# [Problems]
a. What maximum edit rate per minute does the MerlIwBot approval request list?
b. Write the next comments in the MerlIwBot approval discussion, following on from its final message.
### Excerpted passage ###
Commons:Bots/Requests/MerlIwBot

From Wikimedia Commons, the free media repository
Jump to: navigation, search

MerlIwBot (talk · contribs)[edit]

Operator: w:de:User:Merlissimo

Bot's tasks for which permission is being sought: interwikis

Automatic or manually assisted: Automatic unsupervised

Edit type (e.g. Continuous, daily, one time run): continuous

Maximum edit rate (eg edits per minute): 4-6

Bot flag requested: (Y/N): y

Programming language(s): Java (own framework, same as used by User:MerlLinkBot and User:MerlBot), pywikipedia

Already bot flag on: dewiki, ruwiki, nlwiki, plwiki, frwiki, ukwiki, cswiki, itwiki, some more requested

On dewiki my bot is creating reports like de:Wikipedia:WikiProjekt_Interwikilinks#Defekte_Commons-Links and de:Wikipedia:WikiProjekt_Interwikilinks/Commonslinks since long time now. Thousands of wrong commons links got solved by humans there. The bot should sync changes from dewiki to commons, but will also check other languages. Merlissimo (talk) 12:58, 24 March 2011 (UTC)

Discussion[edit]

Test run looks OK for me. --EugeneZelenko (talk) 14:47, 24 March 2011 (UTC)


  • At Category:Extra Flugzeugbau, there is an interwiki to en:Extra_Flugzeugbau. The article this leads to an article that includes [[de:Extra Aircraft]]. Shouldn't the bot add that to the category Category:Extra Flugzeugbau rather than just remove a link? --  Docu  at 18:09, 24 March 2011 (UTC)
    The bot removed the interwiki to dewiki because it was pointing to a not existing page. But searching for an replacement the bot found two possibilities: de:Extra_Aircraft and de:Extra_EA-400. de:Extra_Aircraft was found folloing other interwikis and both have commonscat links to this commons category. This conflict cannot be solved automatically and must be solved by running the bot manually assisted. Merlissimo (talk) 19:24, 24 March 2011 (UTC)
    Sounds good. As there is already a bot operating in gallery namespace (namespace 0), I wonder it wouldn't be preferably if MerllwBot would operate in category namespace, e.g. Category:Henri, comte de Chambord should be linked to the corresponding WP articles. --  Docu  at 02:26, 30 March 2011 (UTC)
    I would like to work on all namespaces (including also project, template). My framework is designed to be a good addition to the already running pywikipedia bots. Both frameworks are not perfect: There are many cases which cannot be handled by pwd automatically and my bot won't find all new interwikis. But the edits they do are correct (like your example above: removing the interwiki to dead page de:Walter Extra was correct, but replacing it with de:Extra Aircraft would be perfect).
    So both frameworks should be used at the same time to get the best result. Merlissimo (talk) 09:42, 30 March 2011 (UTC)
    Given your explanation above, I'm fine with the way it resolved de:Walter Extra. Operating in project and template namespaces shouldn't be a problem, but as at Commons, category namespace is the equivalent of article namespace at Wikipedia, operating in gallery namespace can create more problems than that it resolves. As there is already a bot working there, I think it would be more helpful, if you'd operate primarily in category namespace (and template, Commmons namespaces). --  Docu  at 05:39, 31 March 2011 (UTC)
    If you want me to skip namespace 0 i can do so.
    Just for info here is the result of my last scan from March 24th Merlissimo (talk) 11:15, 31 March 2011 (UTC)
### Stored data ###
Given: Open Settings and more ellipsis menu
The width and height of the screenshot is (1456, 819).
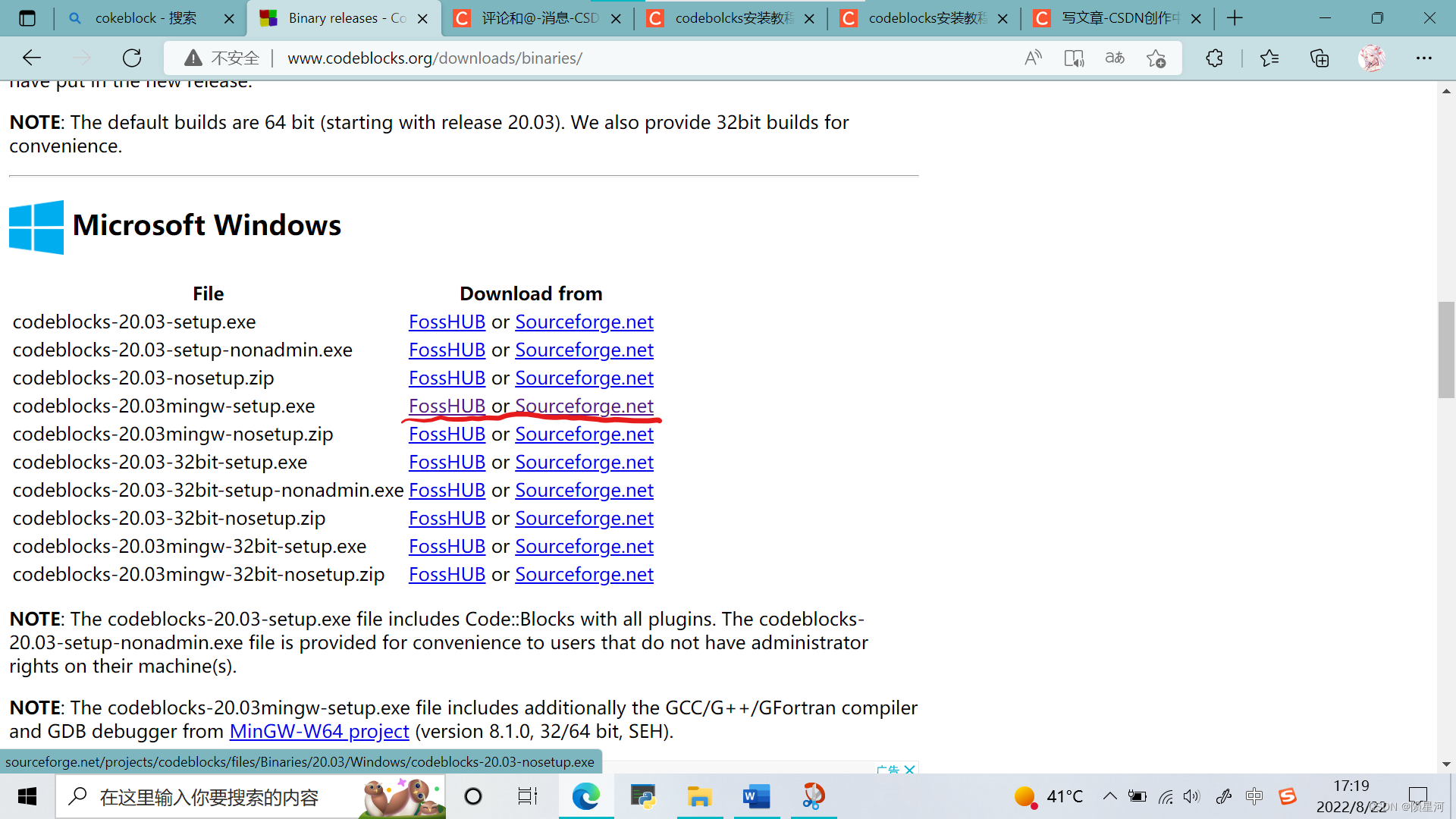Looking at the screenshot, I should [x=1423, y=58].
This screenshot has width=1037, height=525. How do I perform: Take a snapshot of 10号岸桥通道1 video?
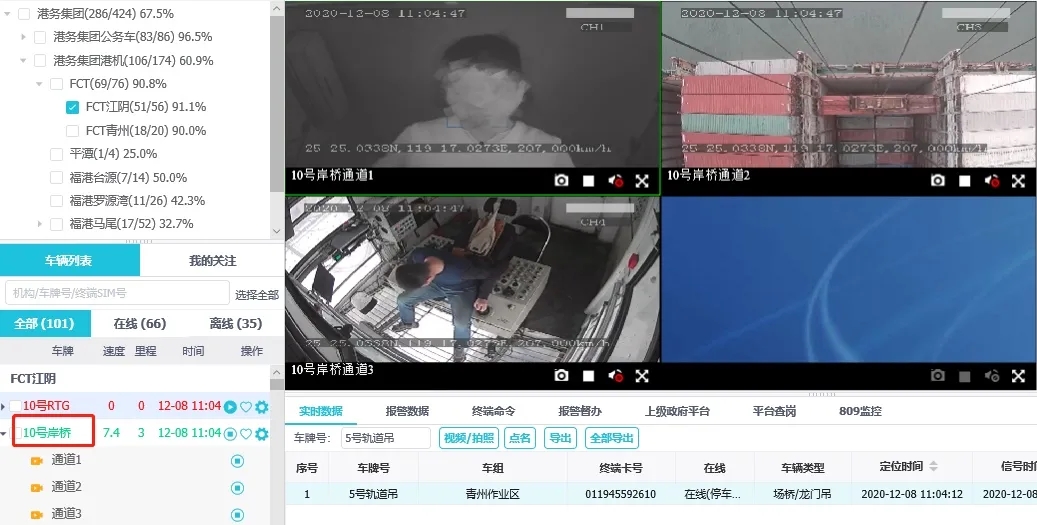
###
# [Outputs in order]
a. 4-6 edits per minute.

b.
ns pages with dead interwikis dead interwikis in total
0 4296 5361
4 298 500
10 245 360
12 2 7
14 21928 30747
Sounds good. An explanation to some of the numbers may be that the other bot has problems dealing with categories.
BTW how do you resolve conflicts between namespaces? Ideally, a category at Commons would link to articles at WP. If there is no article, but a category, then it would link the WP category.
Does your bot have a "hint" feature? I think with pywikipediabot, one could use hint to attempt to link articles in another language. If yes, could use this option to run through the subcategories of Category:People by name and try to link en_wiki articles?
We are renaming some categories in Category:Ships by name. This would need quite a few fixes at WP. I attempt to add interwikis here whenever possible, thus articles can be found there. --  Docu  at 10:02, 2 April 2011 (UTC)
At the moment my bot uses the datatebases of the reports linked above as hint containing a complete list of all commons(cat) from dewiki. So it has no feature to go through all subcategories. I am still improving my bot and some day it will use hints from other languages as well. But i would like to start with dewiki because this function is already tested and i know the quality of commonscat links from dewiki. I think there is no other wikipedia having so less wrong links because of humans working on a database report every week.
Is there a general rule that article links are preferred in category namespace? Help:Category#Creating a new category does not contain this information. The pywikipediabot script mostly adds category links. That's why i configured my bot to use the category hints first if both exist. Only interwikis on gallery namespace are limited to article namespace. Merlissimo (talk) 21:04, 5 April 2011 (UTC)
It's the solution that emerged last time the question was discussed. The problem is what links to categories at Wikipedia are generally useless for users looking for additional information.
With "hints" I meant links that can't be completed based on existing ones. Obviously it should attempt to complete existing ones.
BTW, in addition to gallery namespace, I think another namespace that should be excluded is file namespace. --  Docu  at 11:56, 9 April 2011 (UTC)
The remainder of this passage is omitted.